In Italia al 18 febbraio scorso la prevalenza della cosiddetta ‘variante inglese’ del virus Sars-CoV-2 era del 54%, con valori oscillanti tra le singole regioni tra lo 0% e il 93,3%, mentre per quella ‘brasiliana’ era del 4,3% (0%-36,2%) e per la ‘sudafricana’ dello 0,4% (0%-2,9%). La stima viene dalla nuova ‘flash survey’ condotta dall’Iss e dal ministero della Salute insieme ai laboratori regionali e alla Fondazione Bruno Kessler.

Per l’indagine è stato chiesto ai laboratori delle Regioni e Province autonome di selezionare dei sottocampioni di casi positivi e di sequenziare il genoma del virus, secondo le modalità descritte nella circolare del ministero della Salute dello scorso 17 febbraio. Il campione richiesto è stato scelto dalle Regioni/PPAA in maniera casuale fra i campioni positivi garantendo una certa rappresentatività geografica e se possibile per fasce di età diverse.
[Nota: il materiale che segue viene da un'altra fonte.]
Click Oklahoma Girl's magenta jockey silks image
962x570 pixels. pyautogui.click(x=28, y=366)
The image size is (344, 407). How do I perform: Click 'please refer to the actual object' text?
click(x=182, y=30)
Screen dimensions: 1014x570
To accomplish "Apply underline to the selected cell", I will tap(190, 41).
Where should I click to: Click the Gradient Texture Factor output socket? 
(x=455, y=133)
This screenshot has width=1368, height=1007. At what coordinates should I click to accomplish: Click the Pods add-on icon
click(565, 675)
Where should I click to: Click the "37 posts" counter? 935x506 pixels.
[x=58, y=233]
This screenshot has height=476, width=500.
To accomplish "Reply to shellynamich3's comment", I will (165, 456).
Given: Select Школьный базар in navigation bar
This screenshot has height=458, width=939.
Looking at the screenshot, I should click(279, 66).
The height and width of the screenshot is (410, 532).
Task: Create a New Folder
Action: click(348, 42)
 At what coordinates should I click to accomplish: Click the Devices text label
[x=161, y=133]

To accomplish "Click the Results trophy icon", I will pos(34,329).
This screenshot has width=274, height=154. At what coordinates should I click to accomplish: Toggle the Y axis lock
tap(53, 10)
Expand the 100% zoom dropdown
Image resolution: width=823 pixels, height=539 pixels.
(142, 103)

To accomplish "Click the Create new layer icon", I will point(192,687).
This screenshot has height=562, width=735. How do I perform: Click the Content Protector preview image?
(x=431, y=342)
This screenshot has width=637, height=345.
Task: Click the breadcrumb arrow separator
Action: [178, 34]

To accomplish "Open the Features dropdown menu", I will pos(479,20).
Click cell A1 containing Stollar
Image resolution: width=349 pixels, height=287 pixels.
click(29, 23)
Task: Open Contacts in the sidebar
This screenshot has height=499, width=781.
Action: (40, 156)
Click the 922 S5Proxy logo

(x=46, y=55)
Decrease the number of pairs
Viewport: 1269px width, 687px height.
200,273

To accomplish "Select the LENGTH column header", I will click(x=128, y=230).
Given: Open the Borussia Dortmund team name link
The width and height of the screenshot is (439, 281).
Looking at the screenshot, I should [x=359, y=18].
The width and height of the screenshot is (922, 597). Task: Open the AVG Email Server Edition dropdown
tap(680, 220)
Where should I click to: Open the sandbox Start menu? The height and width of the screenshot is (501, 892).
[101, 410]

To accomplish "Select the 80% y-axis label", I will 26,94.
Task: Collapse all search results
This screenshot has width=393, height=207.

In totale, hanno partecipato all’indagine le 21 Regioni/PPAA e complessivamente 101 laboratori, e sono stati effettuati 1296 sequenziamenti. 

Queste le principali riflessioni emerse dalla survey

  • La cosiddetta ‘variante inglese’ sta diventando quella prevalente nel paese, e in considerazione della sua maggiore trasmissibilità occorre rafforzare/innalzare le misure di mitigazione in tutto il Paese nel contenere e ridurre la diffusione del virus mantenendo o riportando rapidamente i valori di Rt a valori <1 e l’incidenza a valori in grado di garantire la possibilità del sistematico tracciamento di tutti i casi.

  • Dai dati emerge una chiara espansione geografica dall’epicentro umbro a regioni quali Lazio e Toscana della cosiddetta ‘variante brasiliana’, che deve essere contrastata con le massime misure di mitigazione.